EXCERPT PROVIDED
Search code examples
javaantlr4operator-precedence

ANTLR: minus expression precedence and different results with Grun


I have a grammar like this:

/* entry point */
parse: expr EOF;


expr
    : value                                 # argumentArithmeticExpr
    | l=expr operator=(MULT|DIV) r=expr     # multdivArithmeticExpr
    | l=expr operator=(PLUS|MINUS) r=expr   # addsubtArithmeticExpr
    | operator=('-'|'+') r=expr             # minusPlusArithmeticExpr
    | IDENTIFIER '(' (expr ( COMMA  expr )* ) ? ')'# functionExpr
    | LPAREN expr RPAREN                    # parensArithmeticExpr
    ;

value
    : number
    | variable
    | string // contains date
    | bool
    | null_value
    ;


/* Atomes */

bool
    : BOOL
    ;

variable
    : VARIABLE
    ;

string
    : STRING_LITERAL
    ;


number
    : ('+'|'-')? NUMERIC_LITERAL
    ;

null_value
    : NULL // TODO: test this
    ;

IDENTIFIER
    : ('a'..'z'|'A'..'Z'|'_') ('a'..'z'|'A'..'Z'|'_'|'0'..'9')*
    ;

NUMERIC_LITERAL
    : DIGIT+ ( '.' DIGIT* )? ( E [-+]? DIGIT+ )? // ex: 0.05e3
    | '.' DIGIT+ ( E [-+]? DIGIT+ )? // ex: .05e3
    ;

INT: DIGIT+;

STRING_LITERAL
    :  '\'' ( ~'\'' | '\'\'' )* '\''
    |  '"' ( ~'"' | '""' )* '"'
    ;

VARIABLE
    : LBRACKET ( ~']' | ' ')* RBRACKET
    ;

Now, I want to parse this:

-1.3 * 5 + -2 * 7

With Grun, I get this:

 antlr4 formula.g4 && javac *.java && time  grun formula parse -gui
 -1.3*5 + -2*7
 ^D

enter image description here

Which looks OK and I would be happy with that.

But in my Java code, I get called like this using the Visitor pattern:

visitMinusPlusArithmeticExpr -1.3*5+-2*7 // ugh ?? sees "- (1.3 * 5 + - 2 * 7 )" instead of "(-1.3*5) + (-2*7)"

Stored data:
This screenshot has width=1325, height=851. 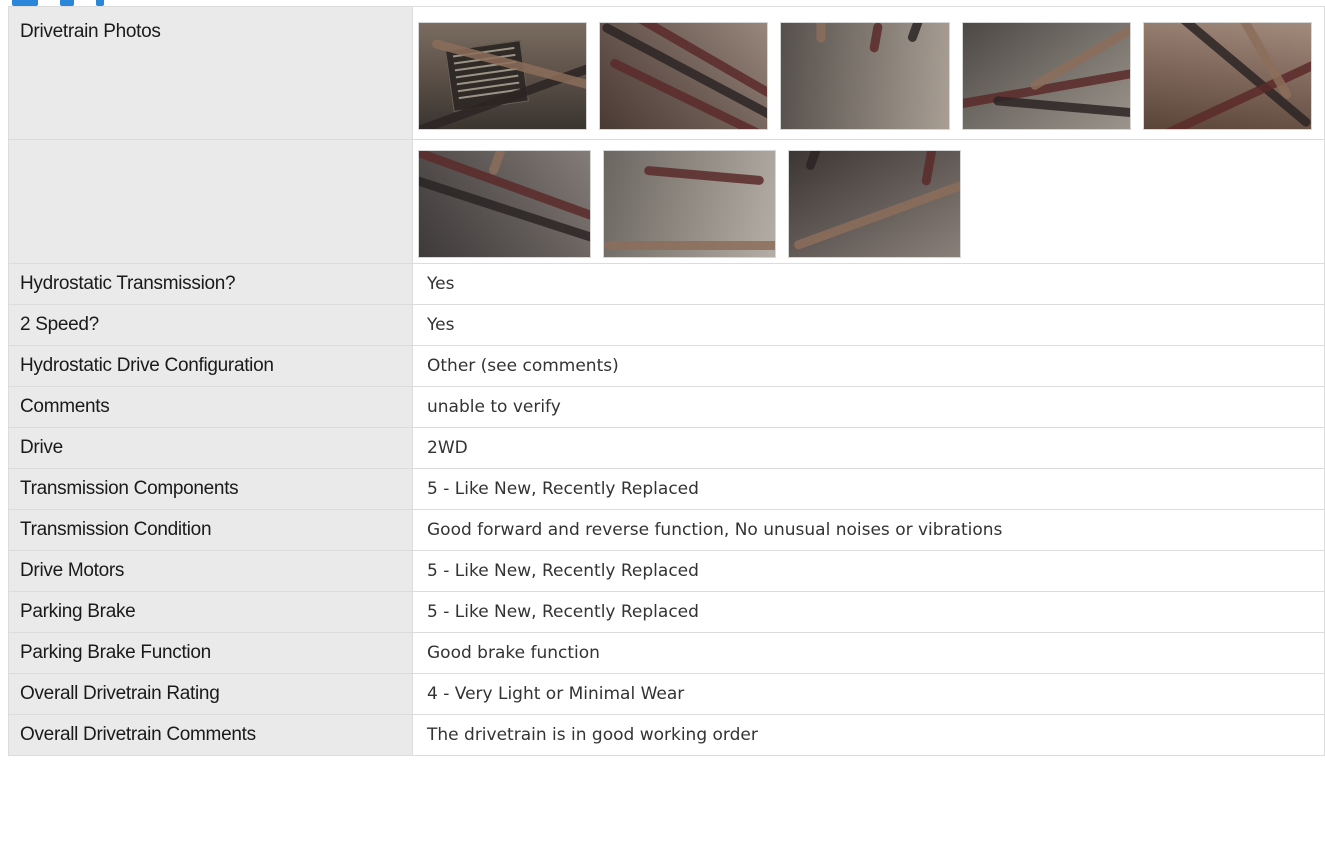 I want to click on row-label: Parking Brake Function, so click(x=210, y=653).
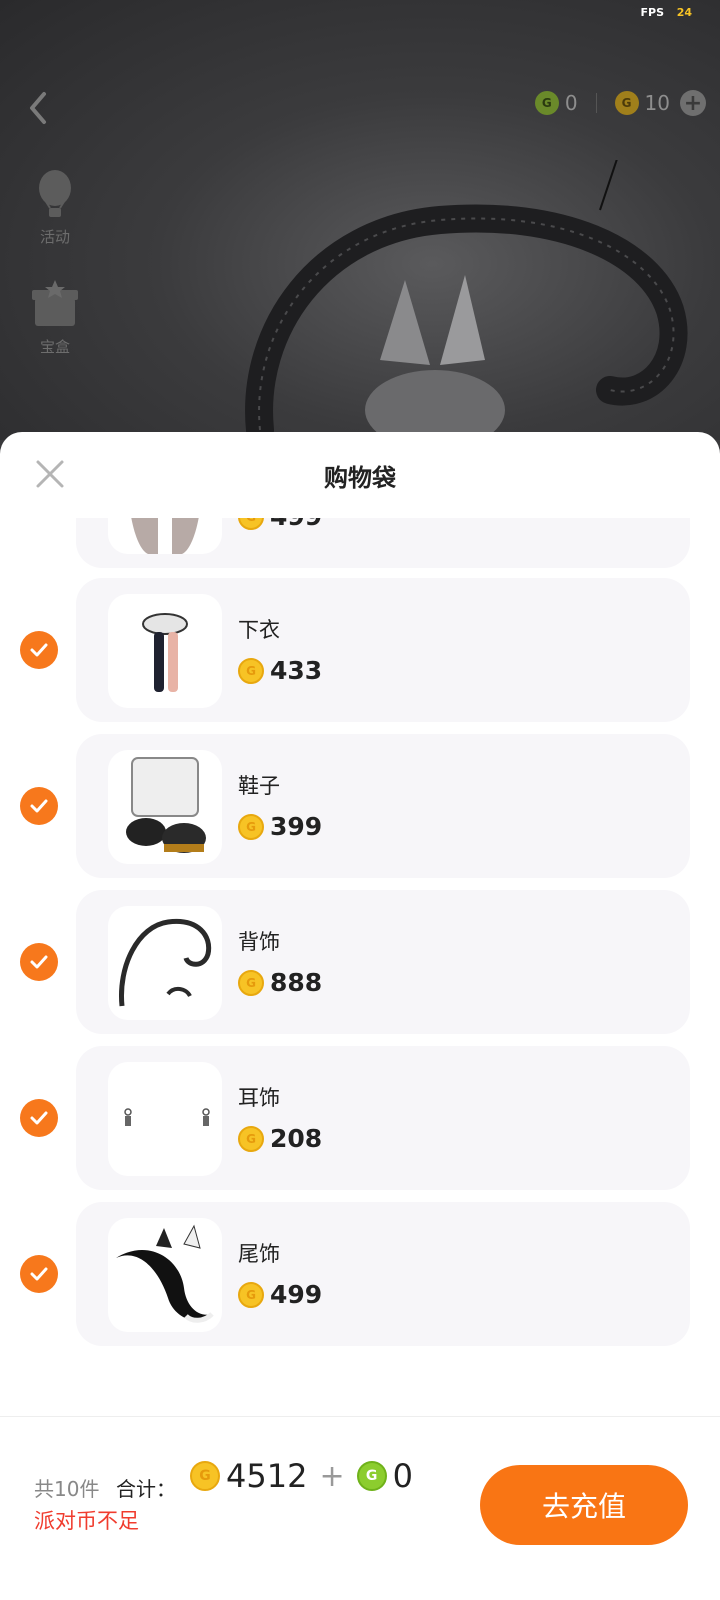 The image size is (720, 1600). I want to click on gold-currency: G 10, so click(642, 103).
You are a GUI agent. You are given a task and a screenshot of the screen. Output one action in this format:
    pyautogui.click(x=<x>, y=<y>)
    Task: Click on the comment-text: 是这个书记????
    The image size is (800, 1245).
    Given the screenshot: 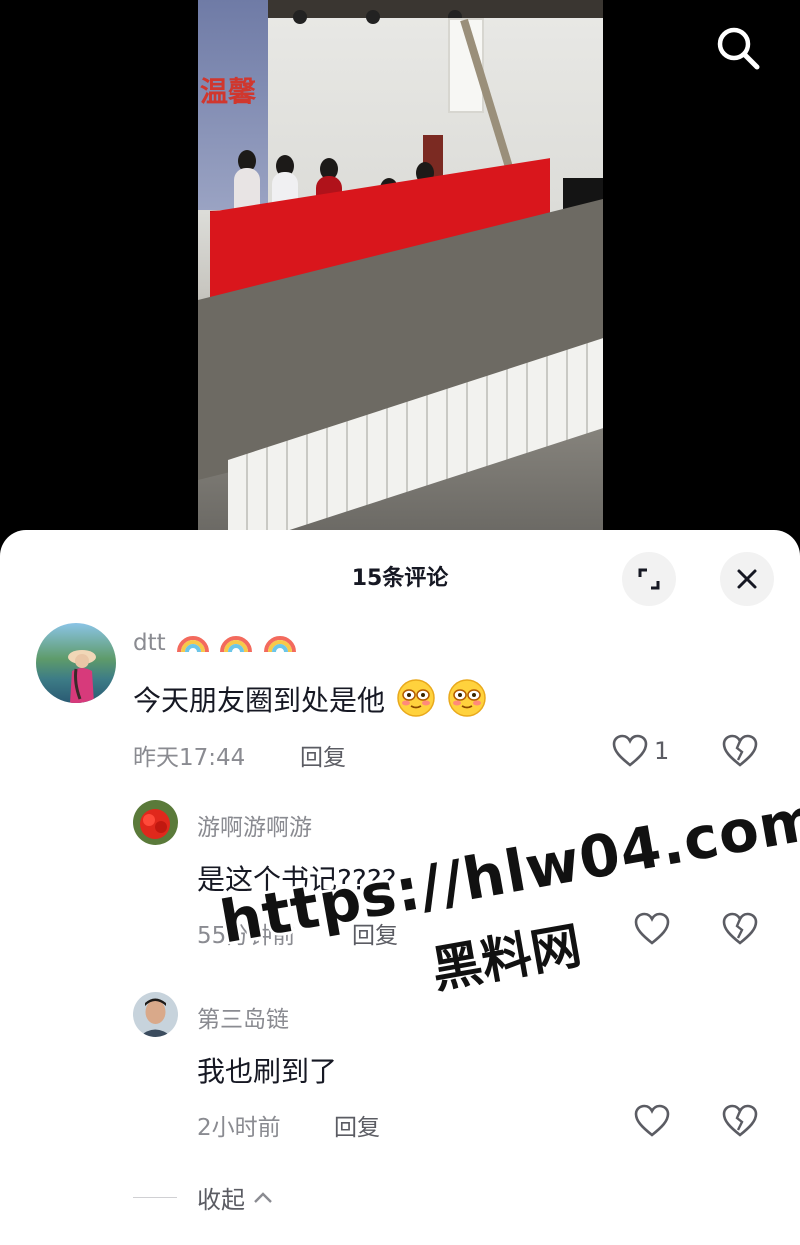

TASKS
1: Return the passage of the ANTLR precedence post that begins at the words "Now, I want" and stops after "happy with that.".
2: According to the ANTLR precedence post, what is wrong with the visitor call the author gets in the Java code?
3: In the ANTLR precedence post, what label is given to the alternative that matches an expression between LPAREN and RPAREN?
Work only from the ANTLR precedence post.

SOLUTIONS BELOW
1:
Now, I want to parse this:

-1.3 * 5 + -2 * 7

With Grun, I get this:

 antlr4 formula.g4 && javac *.java && time  grun formula parse -gui
 -1.3*5 + -2*7
 ^D

enter image description here

Which looks OK and I would be happy with that.

2: The call is visitMinusPlusArithmeticExpr on the whole input -1.3*5+-2*7. That means the code reads it as "- (1.3 * 5 + - 2 * 7 )" instead of the intended "(-1.3*5) + (-2*7)".

3: parensArithmeticExpr